Start of Document
1. A dynamic mapping optimization method for weighing-quantity based on a BP neural network, characterized in that, Includes the following steps: S1: When the weighing unit is stable under no-load conditions, zero the weight and place a container containing several homogeneous items on the weighing unit. After the weight reading stabilizes, obtain the initial total weight and input it into the pre-trained BP neural network model to extract and store the static benchmark feature vector corresponding to the stable state. S2: When a change in the quantity of items in the container is detected, the dynamic weight time series output by the weighing unit is captured in real time; the dynamic weight time series is input into the BP neural network model to extract the dynamic feature vector reflecting the weight change process, and at the same time, the zero-point drift compensation amount of the system is estimated. S3: Use the drift compensation amount to perform forward correction on the static reference feature vector to generate the compensated reference feature vector; S4: The dynamic feature vector and the compensated baseline feature vector are fused and calculated in the hidden layer of the model to output the predicted change in the number of items. S5: Update the current quantity estimate of items in the container based on the change in the quantity of items, and after the weighing state stabilizes again, re-input the new stable weight information into the BP neural network model, update and store the new static benchmark feature vector as the reference benchmark for the next round of dynamic mapping processing.
End of Document
Start of Given information
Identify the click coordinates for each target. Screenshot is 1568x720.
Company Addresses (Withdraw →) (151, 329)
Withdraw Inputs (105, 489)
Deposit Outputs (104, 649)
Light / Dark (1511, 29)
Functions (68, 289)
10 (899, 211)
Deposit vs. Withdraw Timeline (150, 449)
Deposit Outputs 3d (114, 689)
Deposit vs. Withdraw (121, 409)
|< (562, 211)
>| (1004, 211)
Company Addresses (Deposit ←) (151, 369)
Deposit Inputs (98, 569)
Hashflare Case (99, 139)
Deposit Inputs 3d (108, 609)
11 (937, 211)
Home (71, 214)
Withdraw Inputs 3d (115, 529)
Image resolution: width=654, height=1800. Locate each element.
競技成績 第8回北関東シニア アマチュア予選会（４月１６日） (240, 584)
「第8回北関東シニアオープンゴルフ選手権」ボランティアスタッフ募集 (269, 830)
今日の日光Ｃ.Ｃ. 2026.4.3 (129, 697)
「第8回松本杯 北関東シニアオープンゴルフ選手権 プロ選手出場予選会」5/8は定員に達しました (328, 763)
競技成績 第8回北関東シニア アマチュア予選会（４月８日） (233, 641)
End of Given information
Written tasks:
• a. List the labels of every step that the weighing-method claim sets out.
• b. For each statement below, say whether it agrees with the weighing-method claim. Answer yes or no, and quote the words of the claim that decide it.
(i) The weight is zeroed while the weighing unit is stable under no-load conditions.
(ii) The drift compensation amount is used to correct the dynamic feature vector.
(iii) The two feature vectors are fused in the output layer of the model.
• c. Carry on the weighing-method claim, starting after its last sentence.

Answers to each task:
• a. S1, S2, S3, S4, S5

• b.
(i) Yes: "When the weighing unit is stable under no-load conditions, zero the weight"
(ii) No: "Use the drift compensation amount to perform forward correction on the static reference feature vector"
(iii) No: "fused and calculated in the hidden layer of the model"

• c.
2. The weighing-quantity dynamic mapping optimization method based on a BP neural network according to claim 1, characterized in that, S1 specifically includes: S11: When the weighing unit is in a stable no-load state, detect the short-time variance of the current output signal. When the variance is lower than the set static stability threshold for several consecutive sampling periods, it is determined to be stable under no-load conditions. Then execute the zero-set command to set the current output as the system zero-point reference. S12: Place the target container containing several homogeneous items on the weighing unit that has been zeroed, collect the weight reading in real time and perform fluctuation detection. When the maximum difference between multiple consecutive sampling points is less than the stability threshold, the weight reading is determined to be stable, and the weight value at this moment is extracted as the initial total weight. S13: Input the initial total weight into the pre-trained BP neural network model. After normalization by the input layer, it is passed into the hidden layer. Extract the feature vector corresponding to the stable activation state in the hidden layer. Store this feature vector as the static benchmark feature vector corresponding to the stable weighing state in the model's dedicated cache area for subsequent dynamic mapping benchmark comparison.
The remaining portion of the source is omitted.